SPECIFICATION Optical coupler This invention relates to optical wavelength division multiplexing or demultiplexing couplers and, more particularly, to optical couplers of the diffraction grating type.

Diffraction grating couplers used as optical multiplexing or demultiplexing devices take light from the input fibre or fibres, respectively, and couple it back into output fibres or fibre, respectively. These couplers utilise a diffraction grating, that is, an angularly dispersive device, that diffracts away incident collimated light at an angle dependent upon the incidence angle and the wavelength of the incident light. In this way, light can be separated by wavelength and coupled as desired.

There are several types of diffraction grating couplers. One common type uses a concave diffraction grating and another common type uses a radially graded refractive index (hereafter GRIN) lens with a plane diffraction grating. The concave diffraction grating type device has the advantage of not requiring any light collimating and/or refocusing optics.
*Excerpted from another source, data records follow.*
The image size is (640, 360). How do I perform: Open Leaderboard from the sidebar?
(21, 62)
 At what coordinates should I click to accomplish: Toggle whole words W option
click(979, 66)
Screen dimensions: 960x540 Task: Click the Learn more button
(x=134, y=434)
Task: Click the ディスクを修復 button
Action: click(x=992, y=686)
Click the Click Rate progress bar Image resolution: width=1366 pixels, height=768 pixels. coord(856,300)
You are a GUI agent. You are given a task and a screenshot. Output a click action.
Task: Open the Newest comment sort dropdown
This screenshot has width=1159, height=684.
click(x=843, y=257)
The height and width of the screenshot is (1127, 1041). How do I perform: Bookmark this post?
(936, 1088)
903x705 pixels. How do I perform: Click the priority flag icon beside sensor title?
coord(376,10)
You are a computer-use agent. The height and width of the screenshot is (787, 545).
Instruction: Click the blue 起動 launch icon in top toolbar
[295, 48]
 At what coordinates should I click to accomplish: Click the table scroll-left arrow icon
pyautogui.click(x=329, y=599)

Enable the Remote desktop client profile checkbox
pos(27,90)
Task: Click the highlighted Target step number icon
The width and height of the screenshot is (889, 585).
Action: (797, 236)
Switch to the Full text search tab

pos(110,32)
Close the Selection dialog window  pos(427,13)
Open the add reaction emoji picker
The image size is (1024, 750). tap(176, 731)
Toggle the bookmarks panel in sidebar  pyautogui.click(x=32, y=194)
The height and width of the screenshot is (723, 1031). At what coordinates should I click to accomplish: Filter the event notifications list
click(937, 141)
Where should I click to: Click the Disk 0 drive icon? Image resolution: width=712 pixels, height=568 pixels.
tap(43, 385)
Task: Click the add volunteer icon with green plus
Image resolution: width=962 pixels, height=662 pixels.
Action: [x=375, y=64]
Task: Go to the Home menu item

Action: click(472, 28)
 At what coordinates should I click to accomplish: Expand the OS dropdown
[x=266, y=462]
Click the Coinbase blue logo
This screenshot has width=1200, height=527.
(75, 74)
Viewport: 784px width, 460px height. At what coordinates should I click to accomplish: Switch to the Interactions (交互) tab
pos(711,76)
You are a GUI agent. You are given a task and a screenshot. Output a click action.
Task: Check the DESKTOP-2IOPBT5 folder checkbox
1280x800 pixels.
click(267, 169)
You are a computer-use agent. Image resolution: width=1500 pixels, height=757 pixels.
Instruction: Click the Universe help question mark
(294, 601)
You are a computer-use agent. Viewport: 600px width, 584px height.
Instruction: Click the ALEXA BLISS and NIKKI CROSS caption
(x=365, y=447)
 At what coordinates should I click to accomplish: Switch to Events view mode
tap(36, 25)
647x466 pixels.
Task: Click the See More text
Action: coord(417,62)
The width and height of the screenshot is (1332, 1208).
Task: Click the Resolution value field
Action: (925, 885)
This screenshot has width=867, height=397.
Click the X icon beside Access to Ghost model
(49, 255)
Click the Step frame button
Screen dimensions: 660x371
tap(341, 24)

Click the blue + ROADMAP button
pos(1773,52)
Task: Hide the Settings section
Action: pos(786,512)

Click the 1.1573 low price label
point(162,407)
Its disadvantages are that extremely tight control must be exercised in forming the spherical concave surface and also in forming the grating configuration. Compounding the latter requirements is the fact that the ruling tool used to form the grating must swing through an arc as it traverses the spherical surface. In addition, concave grating type devices have a low diffraction efficiency and can suffer from image astigmatism.

The disadvantage of the GRIN lens type device is that it includes an additional optical device to collimate and focus the light.

An object of the present invention is to overcome the disadvantages of the two types of diffraction grating couplers noted above.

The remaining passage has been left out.